Provided entries START
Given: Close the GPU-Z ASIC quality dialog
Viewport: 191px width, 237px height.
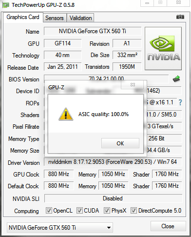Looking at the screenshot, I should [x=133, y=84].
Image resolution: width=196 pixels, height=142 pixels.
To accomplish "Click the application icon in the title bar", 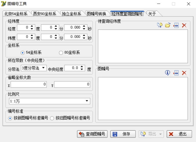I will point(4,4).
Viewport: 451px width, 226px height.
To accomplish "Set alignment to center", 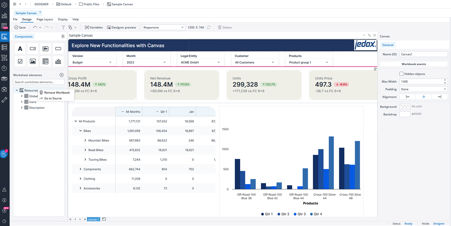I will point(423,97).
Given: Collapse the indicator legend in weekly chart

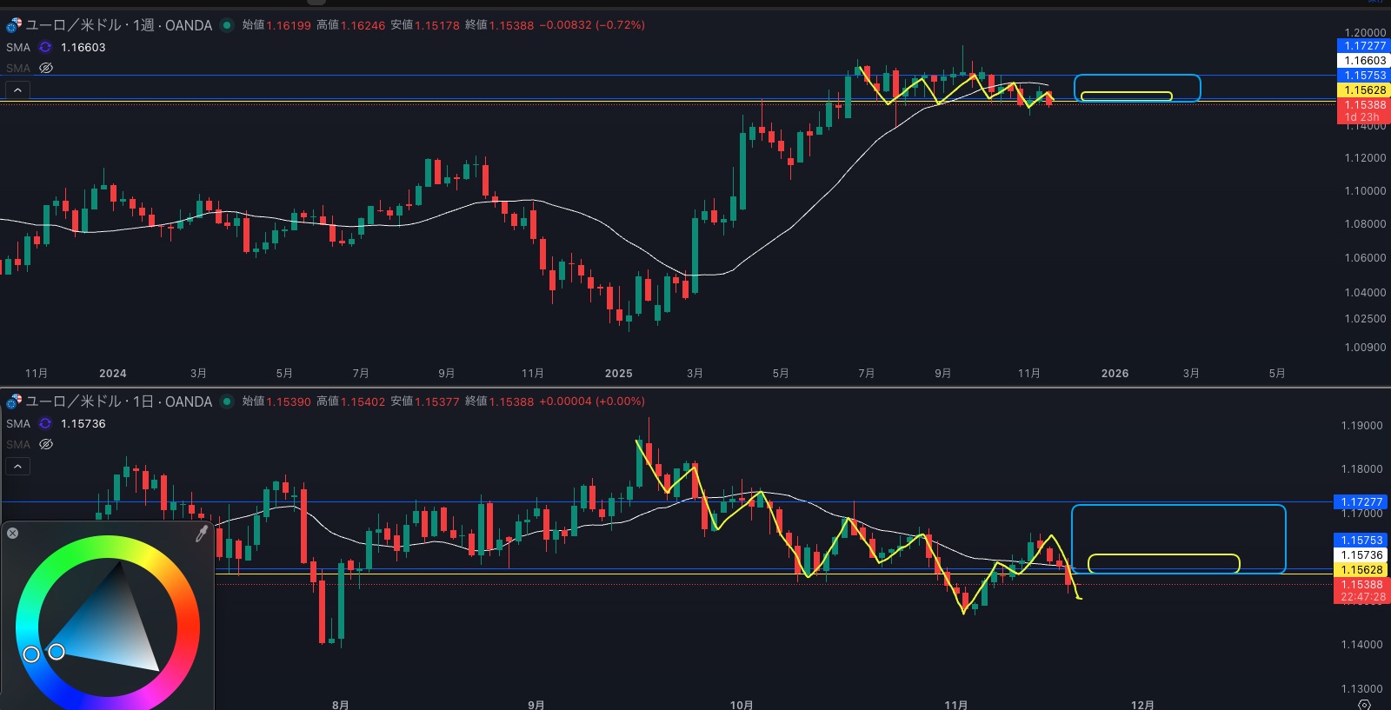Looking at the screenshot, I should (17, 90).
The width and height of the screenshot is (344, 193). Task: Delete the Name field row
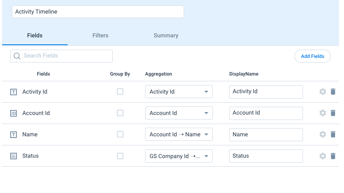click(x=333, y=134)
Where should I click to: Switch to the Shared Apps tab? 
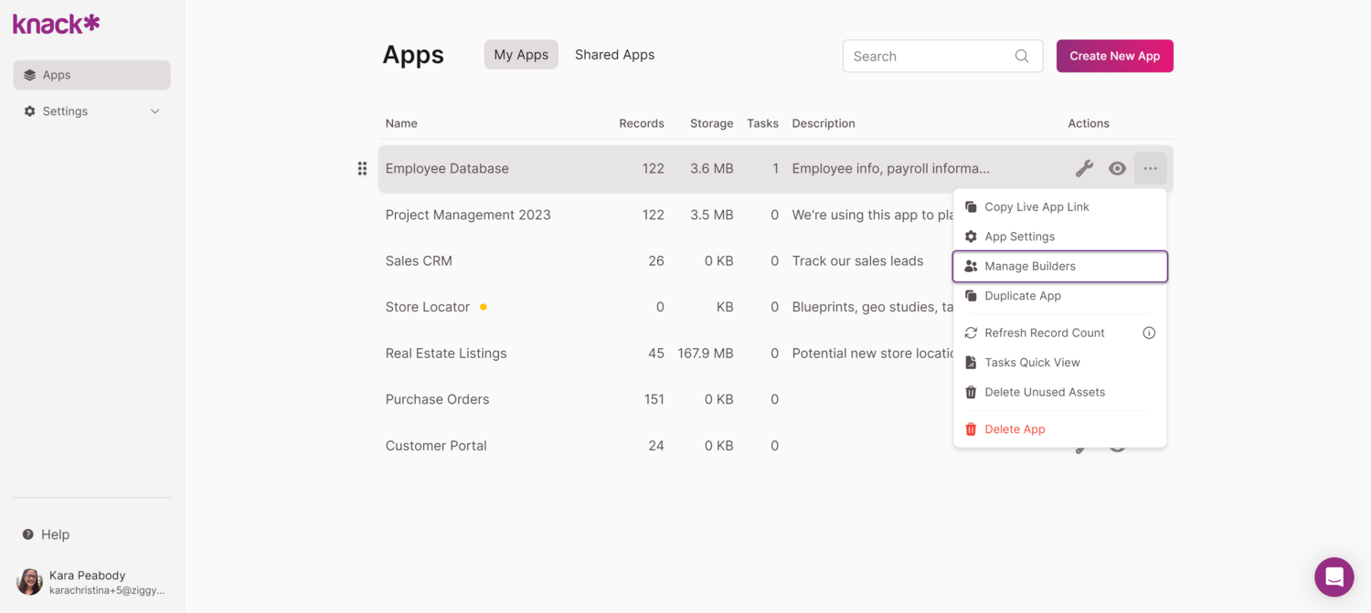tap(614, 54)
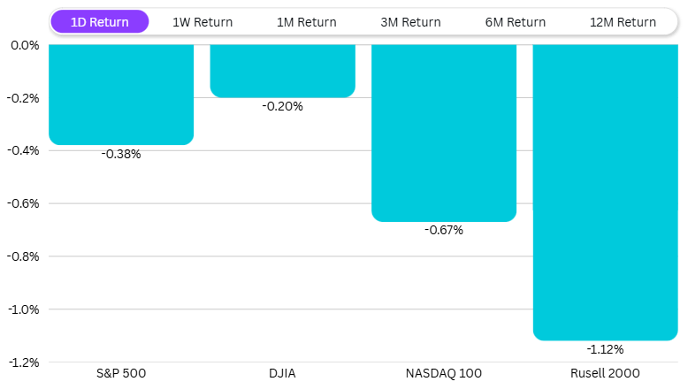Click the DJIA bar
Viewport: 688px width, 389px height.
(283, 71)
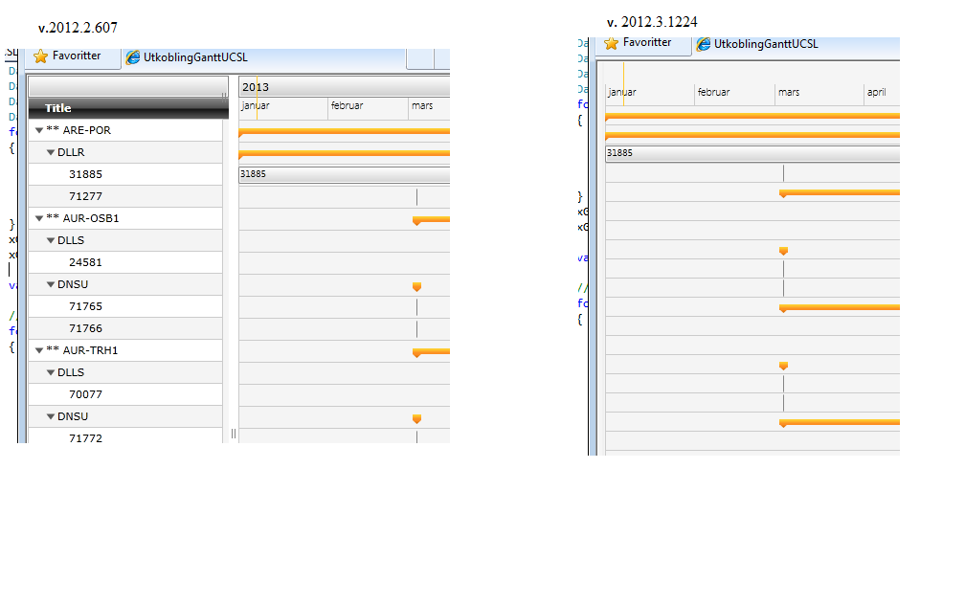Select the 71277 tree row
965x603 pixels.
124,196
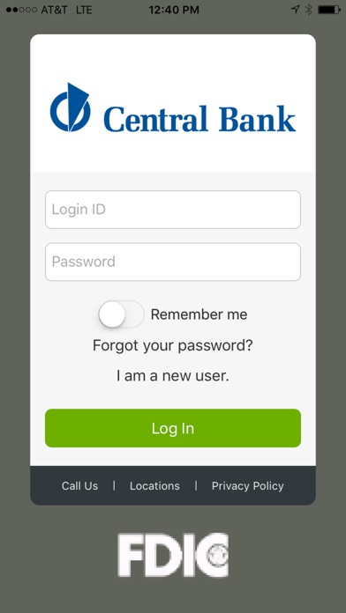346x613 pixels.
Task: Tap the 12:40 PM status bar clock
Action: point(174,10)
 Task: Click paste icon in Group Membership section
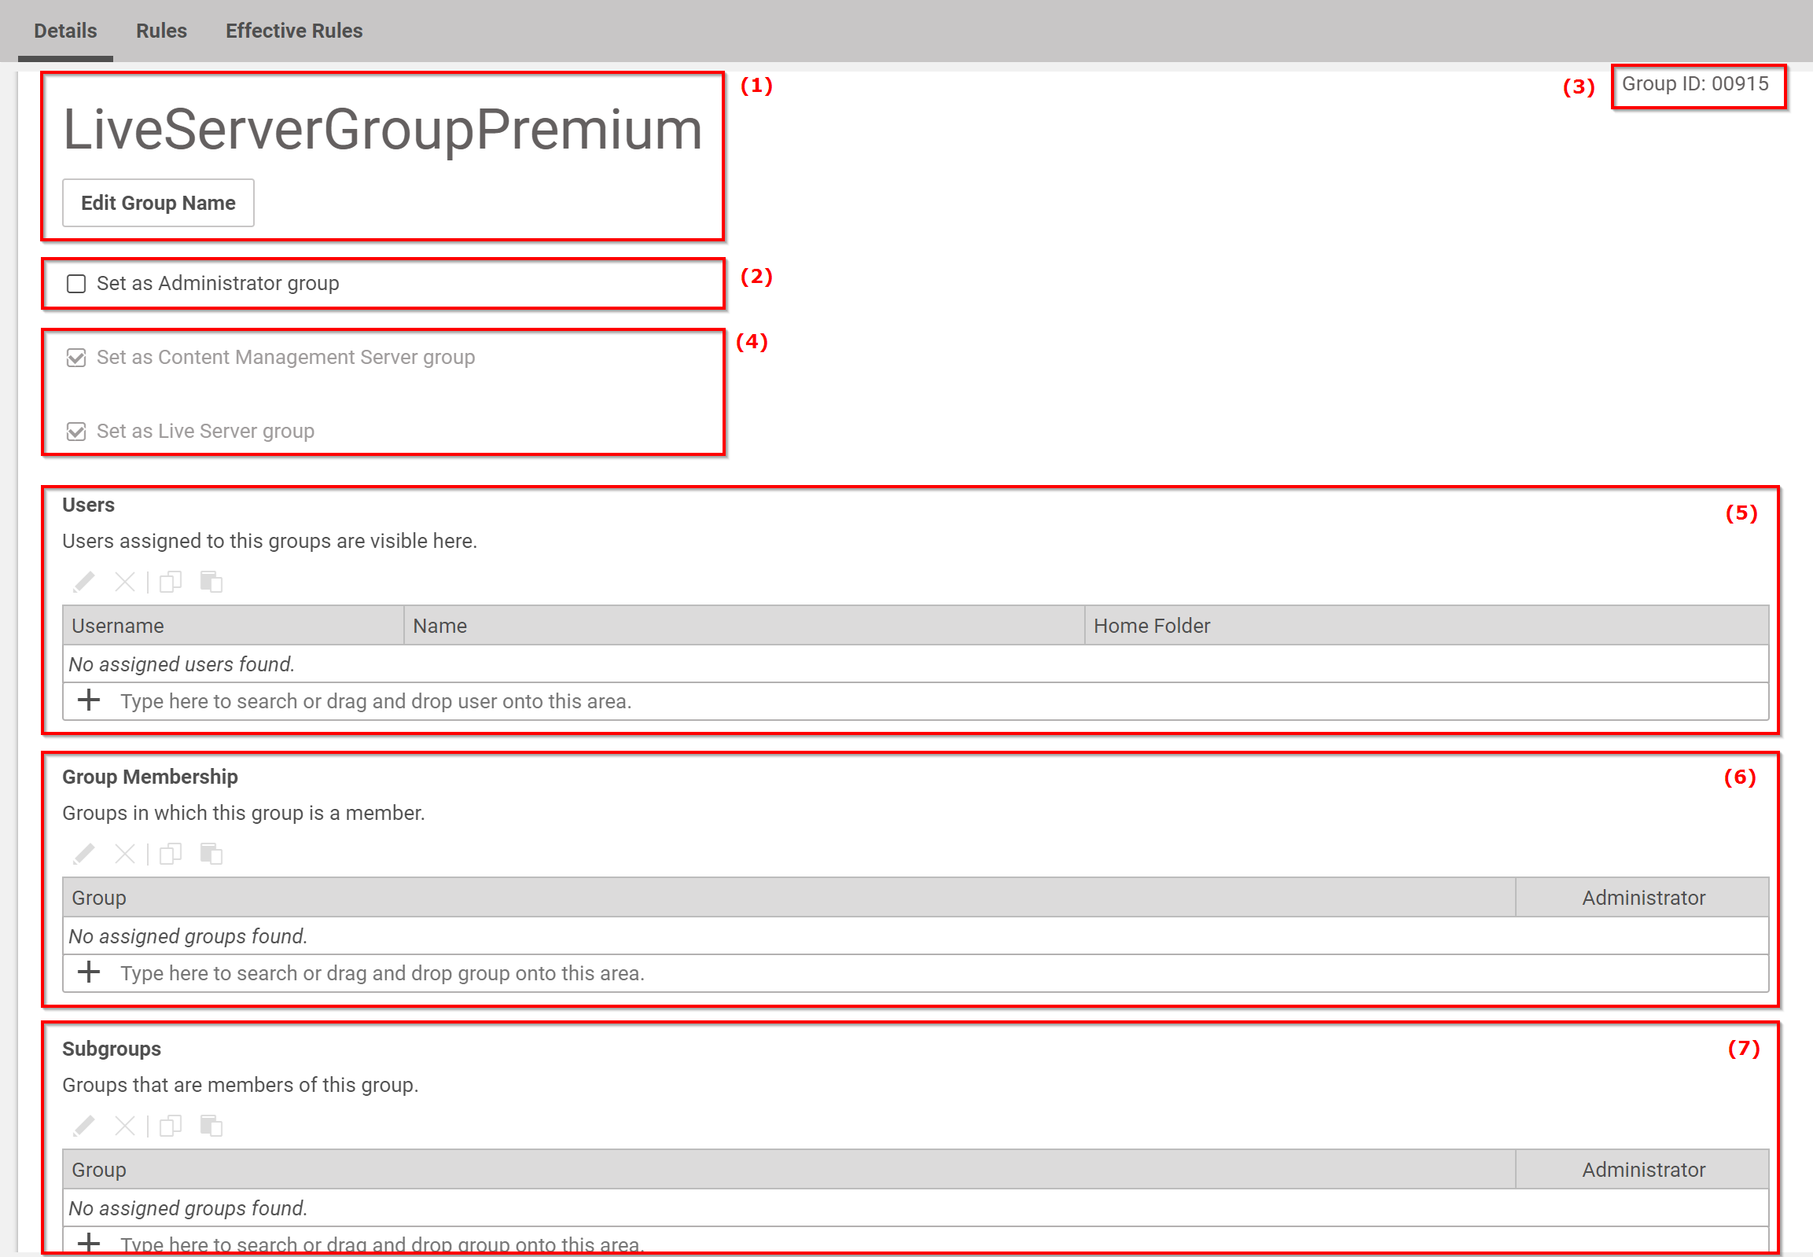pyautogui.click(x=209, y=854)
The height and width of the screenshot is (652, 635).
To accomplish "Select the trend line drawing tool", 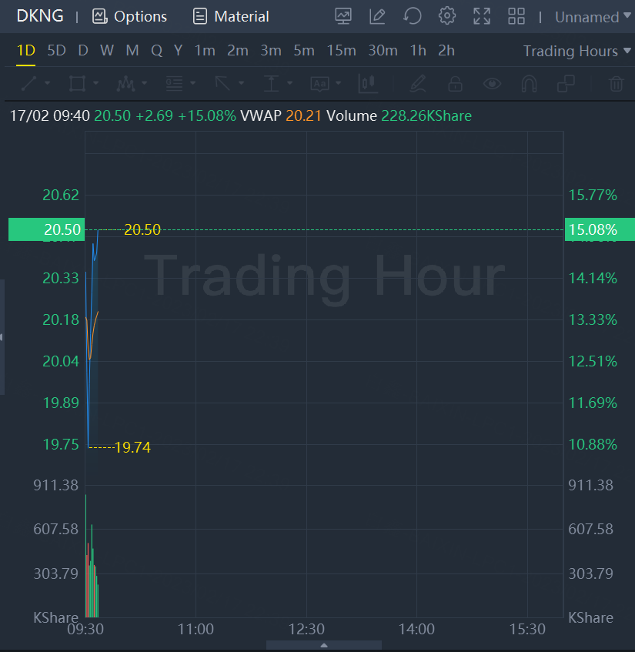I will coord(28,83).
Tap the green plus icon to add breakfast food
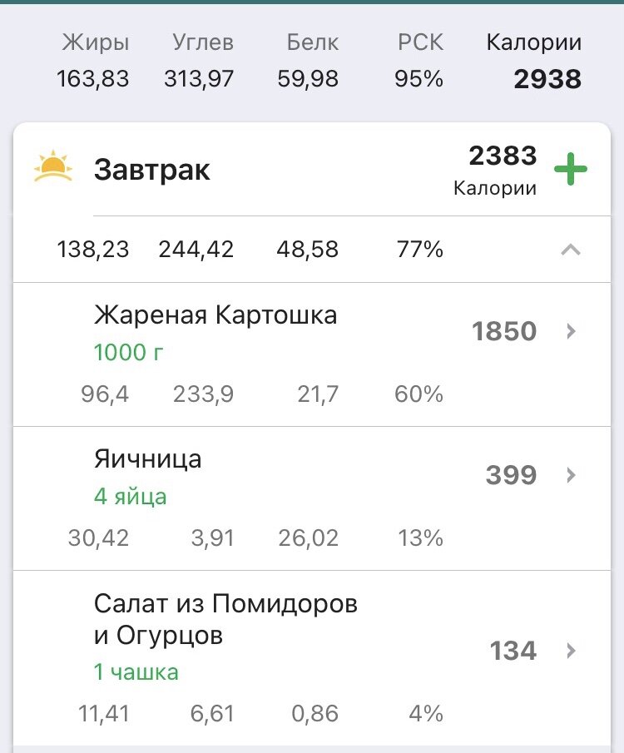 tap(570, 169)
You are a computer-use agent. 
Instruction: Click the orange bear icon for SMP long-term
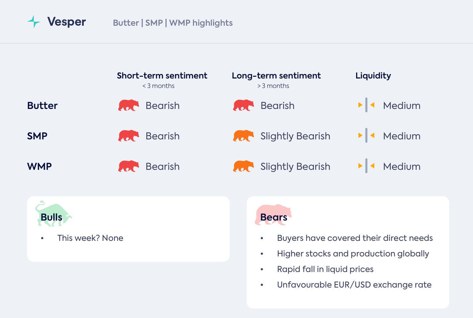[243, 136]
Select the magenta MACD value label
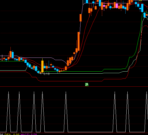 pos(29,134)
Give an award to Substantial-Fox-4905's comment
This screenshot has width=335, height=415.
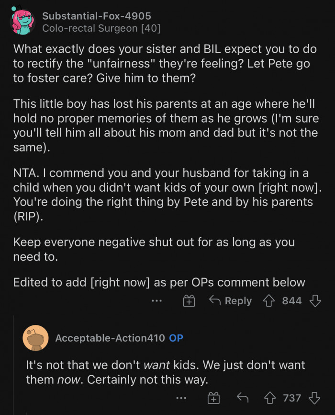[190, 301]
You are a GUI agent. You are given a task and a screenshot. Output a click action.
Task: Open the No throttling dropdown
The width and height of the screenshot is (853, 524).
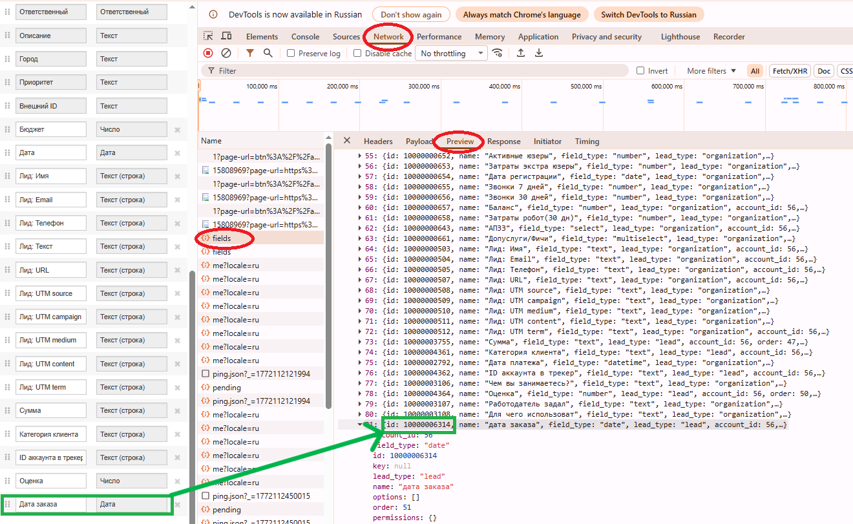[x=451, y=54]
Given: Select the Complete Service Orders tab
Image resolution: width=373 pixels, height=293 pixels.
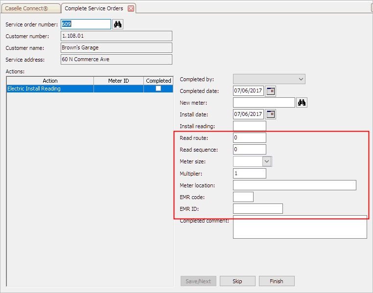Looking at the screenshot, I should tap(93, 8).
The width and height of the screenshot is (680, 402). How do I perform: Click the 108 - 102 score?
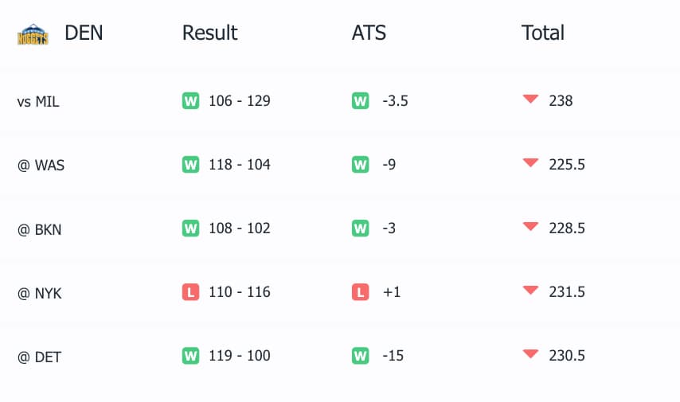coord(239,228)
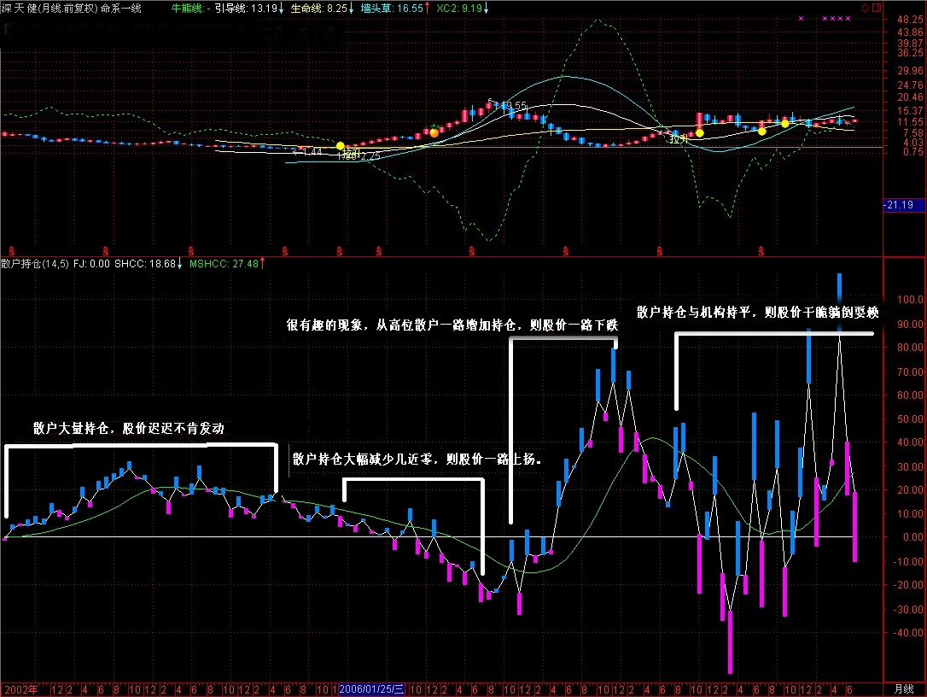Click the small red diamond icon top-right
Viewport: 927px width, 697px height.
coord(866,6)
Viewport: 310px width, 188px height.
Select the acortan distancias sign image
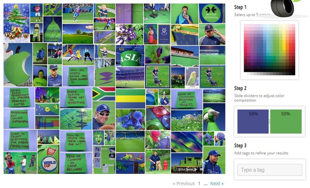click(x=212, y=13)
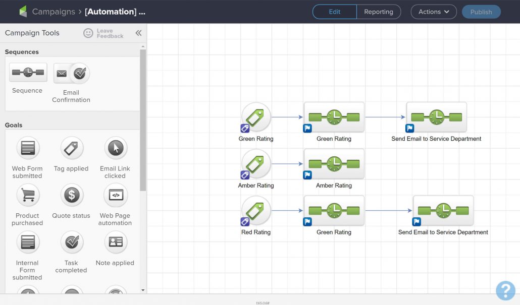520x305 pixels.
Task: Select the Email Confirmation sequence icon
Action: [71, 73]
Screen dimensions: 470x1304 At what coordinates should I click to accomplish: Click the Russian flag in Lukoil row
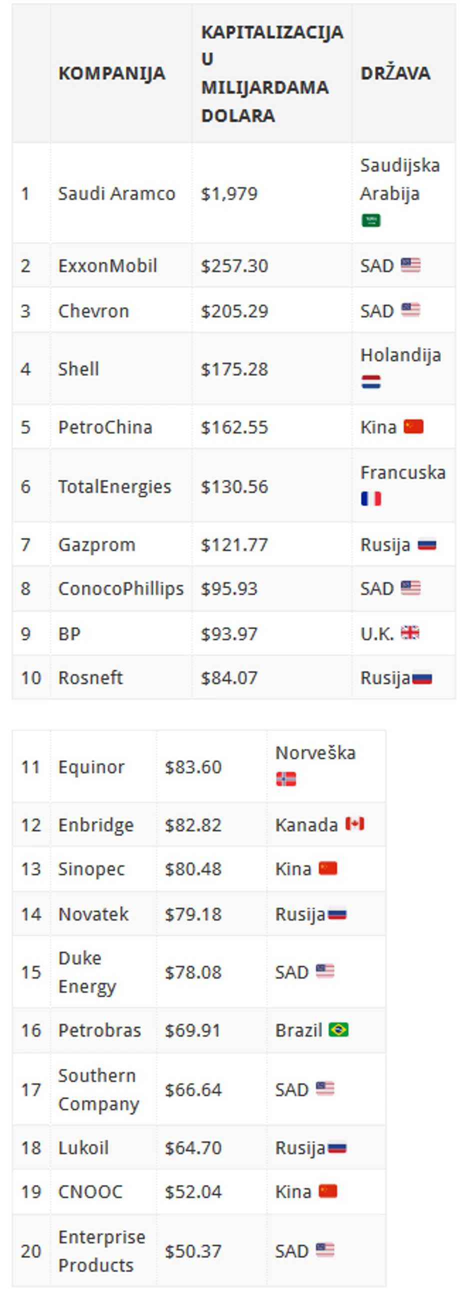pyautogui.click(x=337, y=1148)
Provided entries END
## Problem:
Would you transcribe the lines above exactly, going from the line bearing "The width and height of the screenshot is (680, 402)." through the line bearing "Viewport: 310px width, 188px height.", and drop the pictures from the copy?

## Response to this task:
The width and height of the screenshot is (680, 402). How do I perform: Click the 108 - 102 score?
coord(239,228)
Click the small red diamond icon top-right
Viewport: 927px width, 697px height.
coord(866,6)
Viewport: 310px width, 188px height.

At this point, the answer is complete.